Saturday 30 October 2010

My Voice Could Go. My Substance Won't.

While I work, I talk. Soon enough there won't be enough voice to use for my upselling tasks.

And not every person I meet is happy to see me so cheery. The opposite in fact. The eccentricities I refuse to give up are now making me a subject of humiliation. For those who pass and laugh at me, because I don't have their bags of high market brand products, or the perfect partner on my arm, I feel nothing for them. There's no hint of feeling sorry for them, and to be honest, I'd be happier focusing on toast and jam rather than their immaturity.

'There's nothing spectacular happening in my life right now,' I said. 'But I'm happy, because of what I'm doing. And what I have done.'
'You seem to be composed of emotions and ideas,' said Tina. 'Instead of desires.'
'Yeah,' I replied. 'It feels amazing.'

Wednesday 13 October 2010

Bus Girl?

The traffic lights on the way home do take around an hour to let free the Green man. There are four directions that the traffic can come. So I suppose I should expect a long wait.

At 17.56pm today, I looked to my left and saw a bus. Through its darkened window I saw a girl, seated on one of the raised seats at towards the back of the low deck. She was reading a book.

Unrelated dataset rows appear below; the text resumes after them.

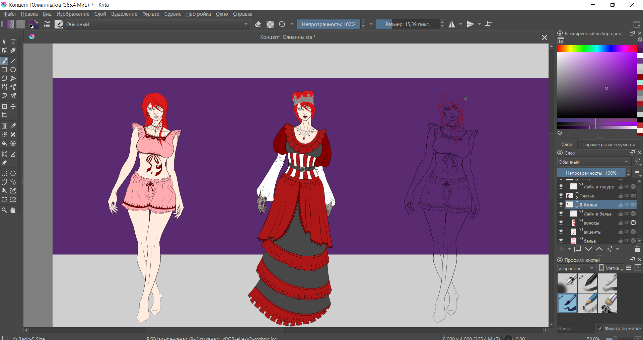Viewport: 643px width, 340px height.
Task: Delete the selected layer with trash icon
Action: click(637, 249)
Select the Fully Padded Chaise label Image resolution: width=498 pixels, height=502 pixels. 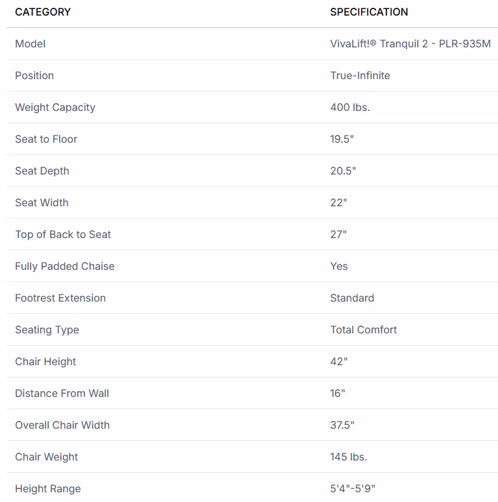click(65, 266)
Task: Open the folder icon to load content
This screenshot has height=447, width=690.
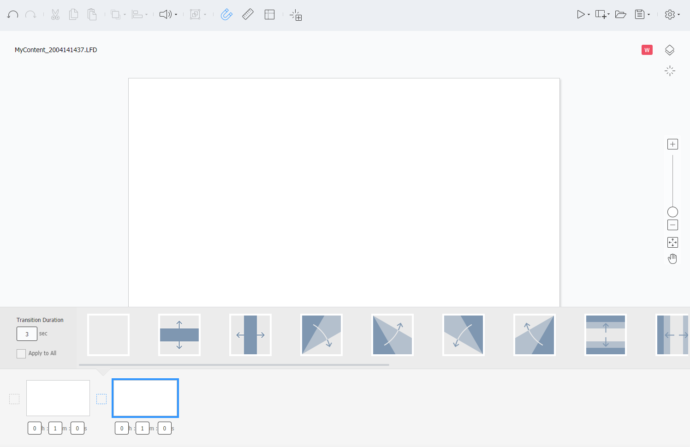Action: click(621, 15)
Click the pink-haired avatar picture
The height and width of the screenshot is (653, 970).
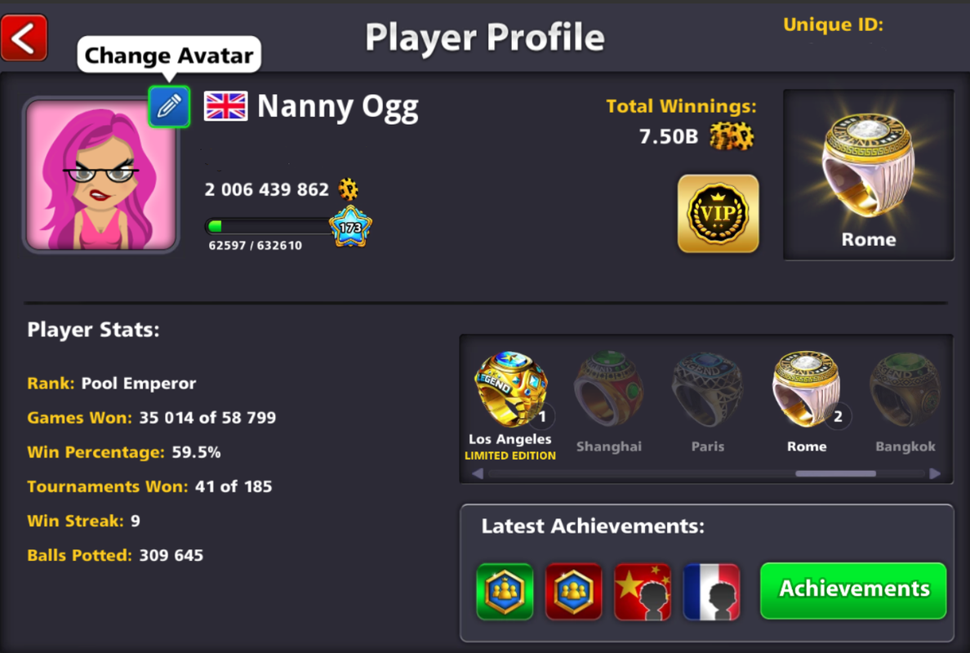(x=100, y=175)
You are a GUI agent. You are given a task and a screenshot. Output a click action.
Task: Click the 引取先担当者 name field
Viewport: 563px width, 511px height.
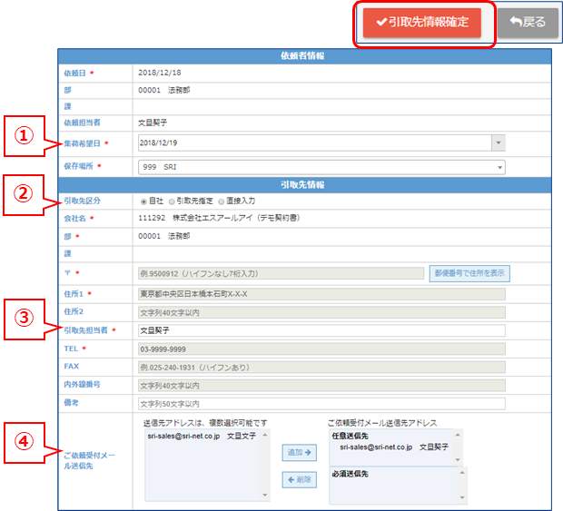(321, 330)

In my head I thought, 'I do that. Books are my friends.' Then I played with the tassels on my new hat, tickling my nose with one of them.

Due to the long traffic, the bus had not moved. I try to see what book the girl on the bus is reading. I narrow my eyes. No such luck. It has a dark cover. Yet it's not what the other girls are reading. I try wishing I can get closer. Again, no such luck.

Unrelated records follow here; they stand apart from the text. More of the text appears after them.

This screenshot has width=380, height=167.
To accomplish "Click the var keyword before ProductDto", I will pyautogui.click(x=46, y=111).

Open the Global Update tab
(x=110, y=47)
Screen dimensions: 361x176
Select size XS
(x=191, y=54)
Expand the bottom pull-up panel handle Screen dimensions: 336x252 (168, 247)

Then it's her hair I notice. Black, straightened, with a cute fringe. Pale skin, noticeable even through the filter of the window. And eyes that are, even from this view, quite big. Could it be...?

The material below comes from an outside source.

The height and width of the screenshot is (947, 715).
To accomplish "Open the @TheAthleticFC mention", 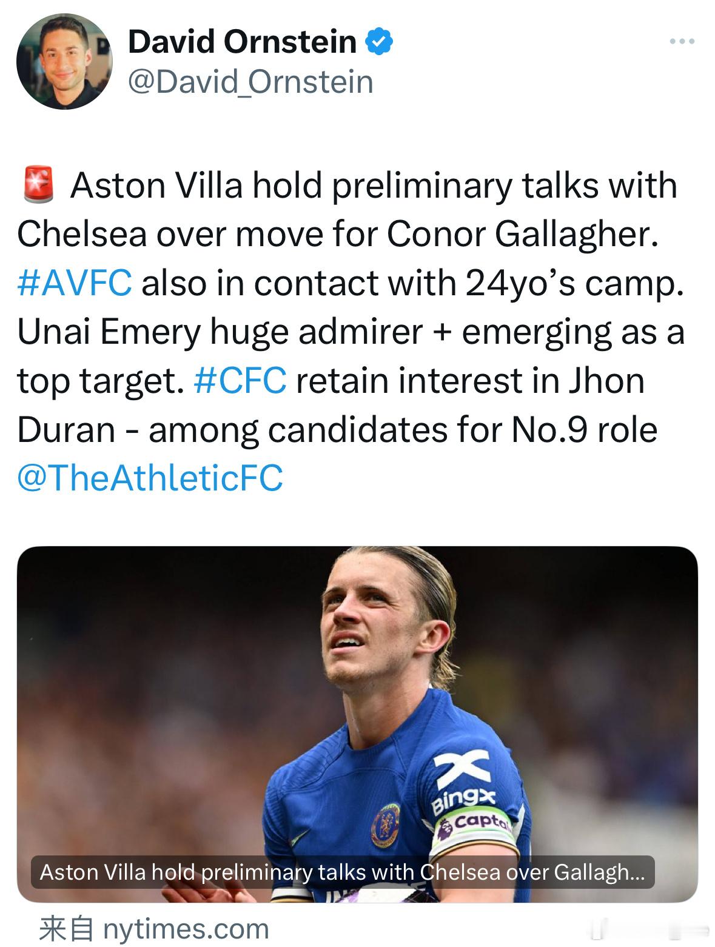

If indeed she is the Bus Girl I came across before, I have made my mind about her. She has the look of Zooey Deschanel. She reads books on a bus. In these brain cells and heart of mine that have been messed about before, I have come to a sensible conclusion.

I'm in love with her.

Tuesday 5 October 2010

Welcome to the Dream Factory

'Would you kindly follow me?' I said, being sure to have a twinkle in my eye.
'You're very cheery,' said the girl.
'It's my first day. I felt if I acted like Willy Wonka, I'd be sure to make an impression.'

This of course means that at one point, I could show that I care less for the miserable fates for those who thoroughly deserve it.

My first day working at a cinema. It isn't as cold as I thought. There are many codes to remember. I have nerves still when starting a shift. Yet...

It's possible that I'm looking forward to the texture of events that will occur at each shift. On the way to and from work there will be various goings on. My observational skills will come in use. If only to make myself feel better than I'm doing all I can. And that I'm not the only human in this world who maybe got a short straw.